Democratchniks

Few places have borne witness to so much modern history as the fifth-floor corner conference room at No. 4 Staraya Ploshchad, a few blocks from the Kremlin. Seated in brown leather swivel chairs around a wooden table, the ruling Politburo of the Communist Party of the Soviet Union made its decisions to invade Afghanistan, reduce nuclear weapons, settle questions of Kremlin succession. It was in this room that Mikhail Gorbachev first discussed reform policies that would change the world and bring the U.S.S.R. to an end. Today the headquarters of the once powerful party belongs to Russia's new democratic leadership: Boris Yeltsin's team.

At 10 a.m. on most Thursdays, President (and Prime Minister) Yeltsin takes his place at the head of the table. The chair on his left is reserved for Vice President Alexander Rutskoi. Gennadi Burbulis, Yeltsin's top political strategist, and First Deputy Prime Minister Yegor Gaidar, the point man of Russia's economic reforms, sit on the right. The old Politburo table had to be lengthened to seat the 35 ministers in the government and 30 state-committee chairmen. Most of Yeltsin's staff must scramble for chairs along the walls.

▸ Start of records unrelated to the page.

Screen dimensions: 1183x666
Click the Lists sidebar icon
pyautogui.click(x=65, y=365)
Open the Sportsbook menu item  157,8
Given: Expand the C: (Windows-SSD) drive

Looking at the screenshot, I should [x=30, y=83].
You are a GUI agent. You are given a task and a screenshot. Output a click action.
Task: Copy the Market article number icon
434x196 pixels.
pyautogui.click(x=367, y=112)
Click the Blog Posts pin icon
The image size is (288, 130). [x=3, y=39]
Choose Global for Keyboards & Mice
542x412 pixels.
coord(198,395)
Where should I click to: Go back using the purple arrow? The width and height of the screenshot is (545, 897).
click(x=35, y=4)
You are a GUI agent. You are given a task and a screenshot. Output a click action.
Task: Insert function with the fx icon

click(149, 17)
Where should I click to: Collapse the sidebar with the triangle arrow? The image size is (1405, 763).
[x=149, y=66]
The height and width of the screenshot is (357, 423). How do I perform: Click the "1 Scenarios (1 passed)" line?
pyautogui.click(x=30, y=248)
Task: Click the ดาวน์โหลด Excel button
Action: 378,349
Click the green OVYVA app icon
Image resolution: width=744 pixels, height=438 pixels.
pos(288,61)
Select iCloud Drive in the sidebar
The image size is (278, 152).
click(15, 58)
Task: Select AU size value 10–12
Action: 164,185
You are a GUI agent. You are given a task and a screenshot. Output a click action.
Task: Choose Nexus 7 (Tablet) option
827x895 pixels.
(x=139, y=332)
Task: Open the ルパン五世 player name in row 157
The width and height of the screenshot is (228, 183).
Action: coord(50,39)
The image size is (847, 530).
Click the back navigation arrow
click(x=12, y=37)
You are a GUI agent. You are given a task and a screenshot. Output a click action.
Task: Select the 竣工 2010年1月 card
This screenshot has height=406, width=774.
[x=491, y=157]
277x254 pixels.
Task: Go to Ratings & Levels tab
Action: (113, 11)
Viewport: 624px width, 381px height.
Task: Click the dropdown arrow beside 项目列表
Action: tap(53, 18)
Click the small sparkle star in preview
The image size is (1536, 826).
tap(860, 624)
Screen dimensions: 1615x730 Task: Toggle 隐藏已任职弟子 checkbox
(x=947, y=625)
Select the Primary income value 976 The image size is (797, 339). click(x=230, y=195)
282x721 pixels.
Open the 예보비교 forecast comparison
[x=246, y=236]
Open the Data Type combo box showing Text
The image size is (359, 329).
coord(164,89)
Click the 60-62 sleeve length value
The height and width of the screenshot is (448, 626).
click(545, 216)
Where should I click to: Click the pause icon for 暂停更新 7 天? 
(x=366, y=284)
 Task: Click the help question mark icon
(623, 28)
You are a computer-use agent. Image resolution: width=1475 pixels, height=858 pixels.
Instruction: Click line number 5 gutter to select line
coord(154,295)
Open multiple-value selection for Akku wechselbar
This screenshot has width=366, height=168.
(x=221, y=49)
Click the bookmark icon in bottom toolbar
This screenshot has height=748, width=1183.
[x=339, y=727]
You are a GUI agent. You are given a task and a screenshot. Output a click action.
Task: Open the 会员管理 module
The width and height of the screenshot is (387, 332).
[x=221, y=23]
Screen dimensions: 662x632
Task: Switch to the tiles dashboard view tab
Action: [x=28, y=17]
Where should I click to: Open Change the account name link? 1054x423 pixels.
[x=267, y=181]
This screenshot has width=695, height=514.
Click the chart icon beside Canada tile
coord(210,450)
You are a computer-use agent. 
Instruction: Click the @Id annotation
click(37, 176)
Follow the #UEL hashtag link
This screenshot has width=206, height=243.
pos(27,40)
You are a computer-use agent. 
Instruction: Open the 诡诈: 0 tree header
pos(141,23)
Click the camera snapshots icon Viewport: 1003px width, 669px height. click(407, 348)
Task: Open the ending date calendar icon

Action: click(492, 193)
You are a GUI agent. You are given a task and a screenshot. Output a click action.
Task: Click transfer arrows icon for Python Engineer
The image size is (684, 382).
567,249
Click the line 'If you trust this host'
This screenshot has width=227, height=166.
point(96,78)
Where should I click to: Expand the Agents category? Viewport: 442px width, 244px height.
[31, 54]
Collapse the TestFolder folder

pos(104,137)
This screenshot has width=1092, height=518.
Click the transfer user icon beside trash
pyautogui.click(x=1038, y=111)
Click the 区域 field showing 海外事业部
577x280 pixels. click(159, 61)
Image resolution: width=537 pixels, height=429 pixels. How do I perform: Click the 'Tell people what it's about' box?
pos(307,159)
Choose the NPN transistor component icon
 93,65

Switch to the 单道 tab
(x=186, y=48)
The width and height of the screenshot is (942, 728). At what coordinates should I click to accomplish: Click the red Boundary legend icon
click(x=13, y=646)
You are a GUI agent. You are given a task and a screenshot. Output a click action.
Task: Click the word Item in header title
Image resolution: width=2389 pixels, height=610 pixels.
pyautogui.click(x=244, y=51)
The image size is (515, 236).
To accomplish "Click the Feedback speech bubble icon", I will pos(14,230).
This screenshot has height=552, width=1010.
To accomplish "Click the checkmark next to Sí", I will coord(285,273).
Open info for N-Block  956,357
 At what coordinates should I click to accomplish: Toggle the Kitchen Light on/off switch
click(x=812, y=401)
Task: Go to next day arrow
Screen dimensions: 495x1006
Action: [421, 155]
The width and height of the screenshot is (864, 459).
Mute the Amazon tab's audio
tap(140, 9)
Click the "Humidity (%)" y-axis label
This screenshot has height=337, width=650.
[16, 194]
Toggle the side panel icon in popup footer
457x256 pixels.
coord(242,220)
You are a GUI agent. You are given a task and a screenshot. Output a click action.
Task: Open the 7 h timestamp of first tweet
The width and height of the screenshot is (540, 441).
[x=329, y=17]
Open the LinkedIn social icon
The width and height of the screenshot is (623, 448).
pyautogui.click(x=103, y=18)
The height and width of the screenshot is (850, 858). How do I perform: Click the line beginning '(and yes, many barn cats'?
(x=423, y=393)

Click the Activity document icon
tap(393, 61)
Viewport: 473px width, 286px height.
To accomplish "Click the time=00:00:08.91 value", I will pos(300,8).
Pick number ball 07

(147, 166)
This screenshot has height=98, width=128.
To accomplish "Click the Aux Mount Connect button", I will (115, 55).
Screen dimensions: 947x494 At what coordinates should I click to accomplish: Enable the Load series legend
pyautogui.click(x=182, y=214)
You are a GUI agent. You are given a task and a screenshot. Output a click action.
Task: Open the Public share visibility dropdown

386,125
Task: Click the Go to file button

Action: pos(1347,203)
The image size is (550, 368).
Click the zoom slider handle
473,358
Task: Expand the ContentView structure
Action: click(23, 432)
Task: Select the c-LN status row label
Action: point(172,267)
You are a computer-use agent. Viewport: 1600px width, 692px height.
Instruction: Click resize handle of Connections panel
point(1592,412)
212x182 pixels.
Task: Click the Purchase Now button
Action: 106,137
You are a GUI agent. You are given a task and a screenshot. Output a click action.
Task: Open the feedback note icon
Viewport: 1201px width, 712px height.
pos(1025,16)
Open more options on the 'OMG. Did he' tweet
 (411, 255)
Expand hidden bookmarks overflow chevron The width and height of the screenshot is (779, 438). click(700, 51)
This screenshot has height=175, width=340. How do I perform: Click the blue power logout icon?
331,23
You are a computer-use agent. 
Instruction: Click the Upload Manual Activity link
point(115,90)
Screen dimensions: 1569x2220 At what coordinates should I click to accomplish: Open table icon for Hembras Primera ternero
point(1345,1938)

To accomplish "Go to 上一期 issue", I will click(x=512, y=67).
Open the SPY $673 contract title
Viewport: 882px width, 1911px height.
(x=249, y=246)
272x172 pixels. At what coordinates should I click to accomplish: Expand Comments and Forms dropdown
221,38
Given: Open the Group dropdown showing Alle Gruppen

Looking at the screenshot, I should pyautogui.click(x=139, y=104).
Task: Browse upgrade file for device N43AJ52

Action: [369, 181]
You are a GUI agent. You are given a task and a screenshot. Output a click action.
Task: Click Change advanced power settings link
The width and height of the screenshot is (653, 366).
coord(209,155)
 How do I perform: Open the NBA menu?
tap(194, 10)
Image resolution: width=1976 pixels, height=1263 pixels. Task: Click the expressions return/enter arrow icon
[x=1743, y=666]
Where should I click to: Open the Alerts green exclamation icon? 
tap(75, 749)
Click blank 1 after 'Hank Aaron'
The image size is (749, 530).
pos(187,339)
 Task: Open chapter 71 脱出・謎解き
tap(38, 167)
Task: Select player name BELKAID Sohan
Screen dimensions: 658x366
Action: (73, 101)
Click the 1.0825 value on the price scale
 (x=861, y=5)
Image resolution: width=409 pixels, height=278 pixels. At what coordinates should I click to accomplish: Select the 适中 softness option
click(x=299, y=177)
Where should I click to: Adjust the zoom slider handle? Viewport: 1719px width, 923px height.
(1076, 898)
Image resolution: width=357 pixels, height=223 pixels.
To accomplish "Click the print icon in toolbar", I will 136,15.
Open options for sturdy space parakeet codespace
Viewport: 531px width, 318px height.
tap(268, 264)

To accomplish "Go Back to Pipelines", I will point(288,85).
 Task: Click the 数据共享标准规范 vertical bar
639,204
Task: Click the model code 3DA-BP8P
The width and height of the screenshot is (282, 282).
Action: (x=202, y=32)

While the President glances through a green folder, the officials responsible for each item on the day's agenda begin briefing him from a lectern beside the table. One day the topics might be land reform and the economic difficulties of Russia's Far North. On another day the focus might be on more immediate problems, like the conflict with Ukraine over the Black Sea fleet. Yeltsin usually listens in silence, his immobile face looking as if it were carved in stone. He has the reputation of being a tough taskmaster, but he is also said to be fair and -- most of all -- loyal to his staff.

This glimpse of Yeltsin, the team manager, coping with ordinary affairs of state, is in marked contrast to the larger-than-life image of the Russian leader that the world came to know during last August's putsch. He displayed ruthless daring again last December, when he delivered the political coup de grace to Gorbachev and to the empire he ruled. But Yeltsin has been dogged by one persistent doubt: Could he transform himself from a defiant leader of the opposition, bent on destroying the old order, into a competent statesman capable of building a new one?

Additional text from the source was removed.